Toutes les consultations réalisées dans le cadre de SOS SIHP sont anonymisées informatiquement afin de ne pas nuire à l’accès aux soins et d’éviter que les dossiers médicaux soient accessibles et utilisés de façon nuisible. Enfin, nous avons souhaité une gratuité des soins qui a été acceptée.
En dehors des consultations de psychiatrie, SOS SIHP peut-il proposer d’autres personnes ressources pour des questions sociales, juridiques, assurantielles…
Au sein du bureau du SIHP, nous travaillons aussi avec des internes en médecine du travail qui peuvent nous aider pour la prise en charge des problèmes intriqués psycho-sociaux.
Nous orientons aussi certains internes vers l’avocat du syndicat pour des questions particulières telles que des plaintes.
Une réponse unique n’est souvent pas suffisante pour les personnes en souffrance et différents aspects doivent être pris en compte.
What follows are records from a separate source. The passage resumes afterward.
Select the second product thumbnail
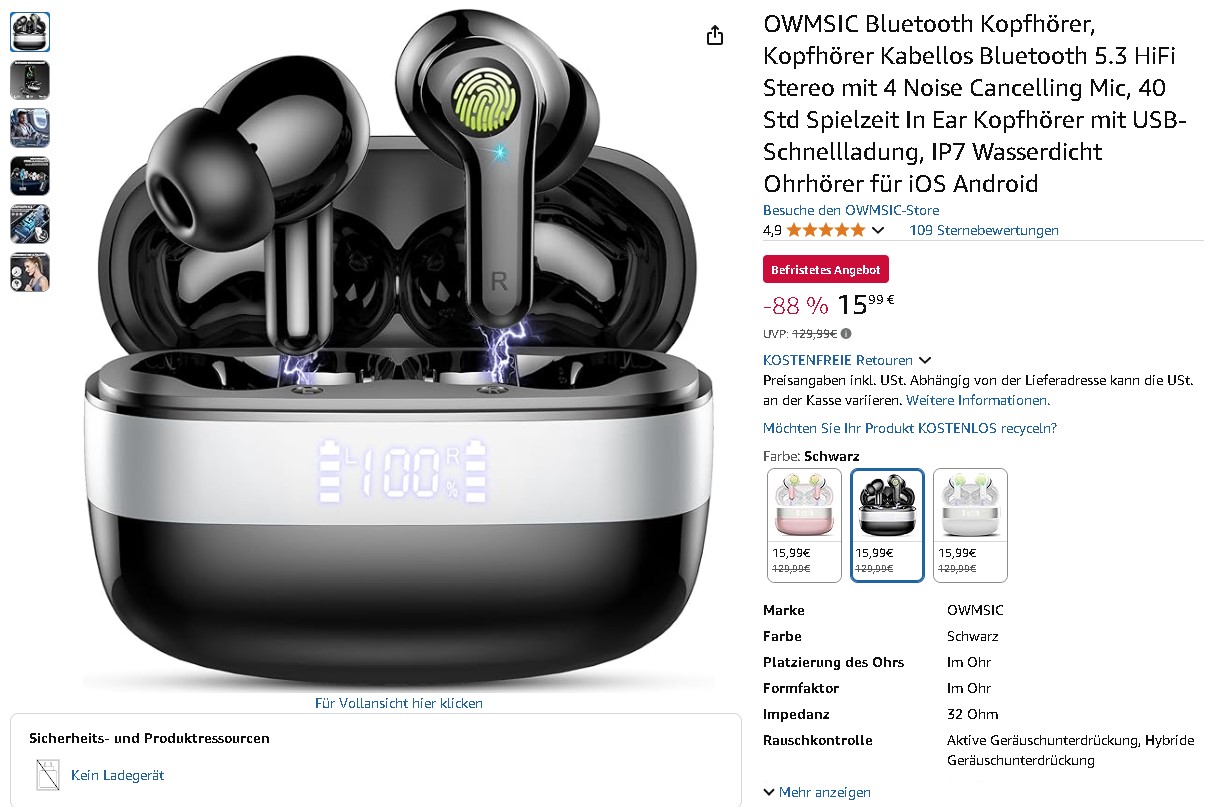This screenshot has height=807, width=1209. pyautogui.click(x=30, y=80)
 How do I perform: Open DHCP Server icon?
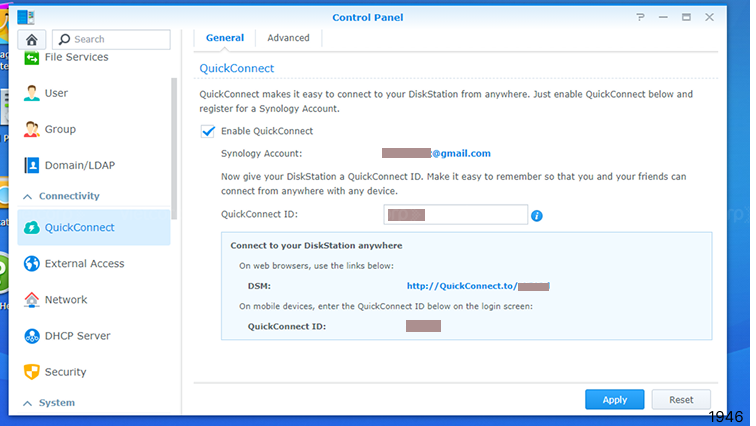coord(32,336)
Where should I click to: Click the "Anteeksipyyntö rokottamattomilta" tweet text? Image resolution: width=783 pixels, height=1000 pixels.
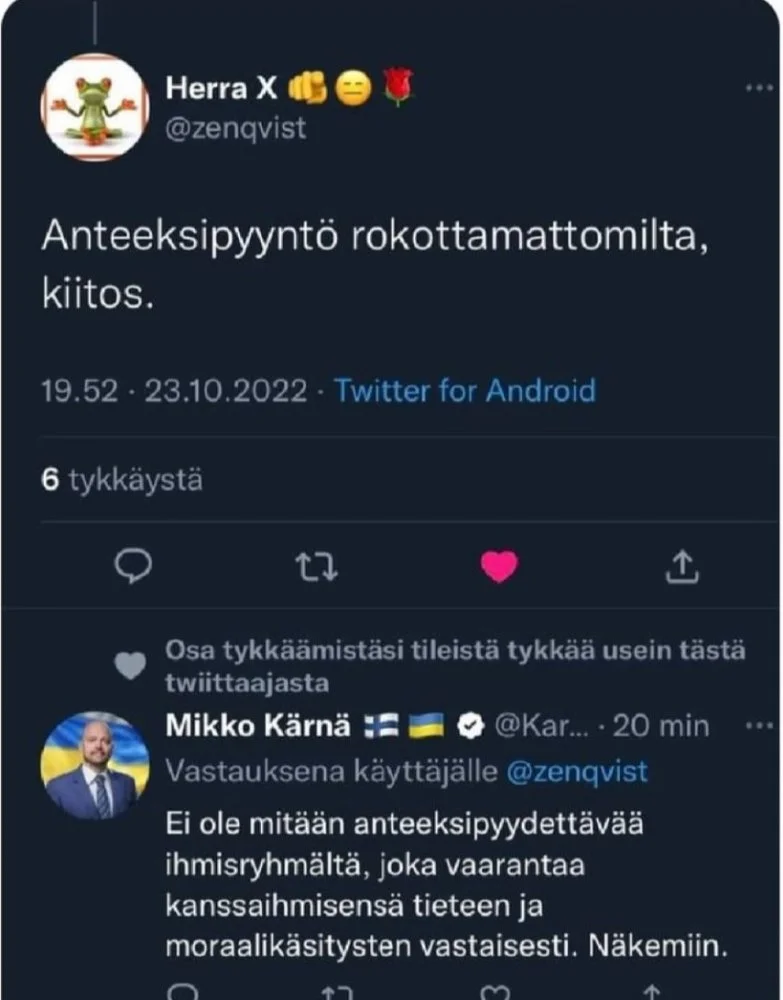tap(375, 242)
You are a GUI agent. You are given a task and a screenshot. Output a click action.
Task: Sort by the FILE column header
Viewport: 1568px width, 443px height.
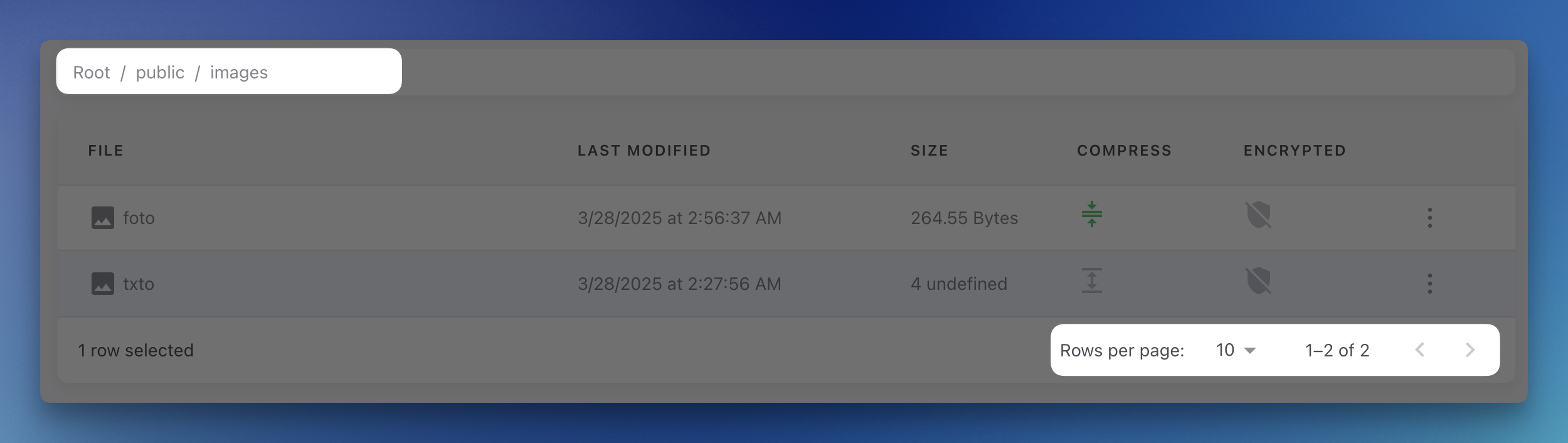[105, 151]
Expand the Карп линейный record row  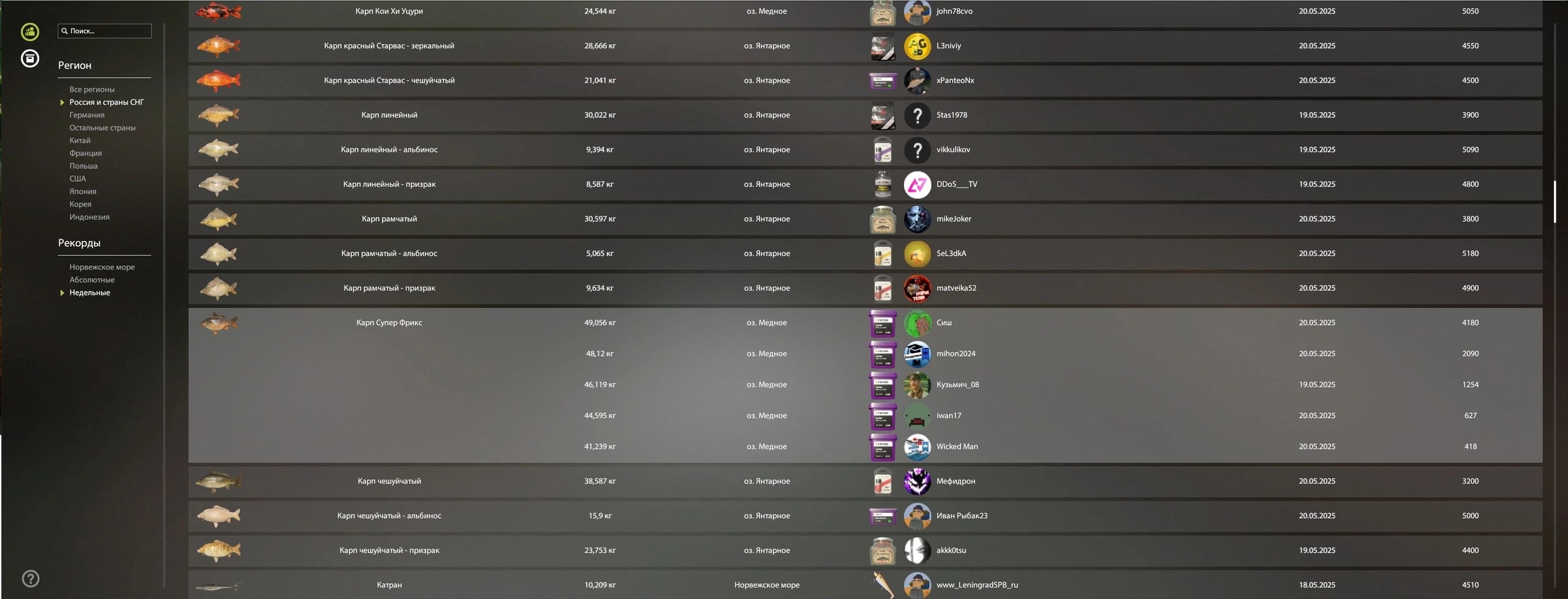[865, 115]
C’est l’une des forces de SOS SIHP qui fait appel à des internes de différentes spécialités.
Pouvez-vous déjà dresser un bilan de vos actions.
Les premiers retours sont très positifs et les nouveaux internes qui arrivent au bureau du SIHP sont très partants pour pérenniser ce dispositif.
Il faut dire qu’il existe un véritable tabou autour des maladies mentales chez les professionnels de santé. Il peut arriver que par peur de « stigmatiser » l’interne ou le professionnel, les décisions médicales – en particulier psychiatriques – ne soient pas prises de manière objective. À force de trop vouloir protéger nos confrères, on peut arriver à des situations qui peuvent être dangereuses pour eux.
Ces dernières semaines, les internes ont beaucoup fait appel à SOS SIHP. Vers fin avril, nous avions un message toutes les 48 heures. Le SIHP prend à cœur ce phénomène. Il s’attachera dans l’avenir à essayer de mieux comprendre cette recrudescence de souffrance morale chez les internes, la quantifier et analyser les facteurs qui ont pu amener à une telle situation. Il sera important de mettre en place de vraies mesures de prévention dans cette population à risque.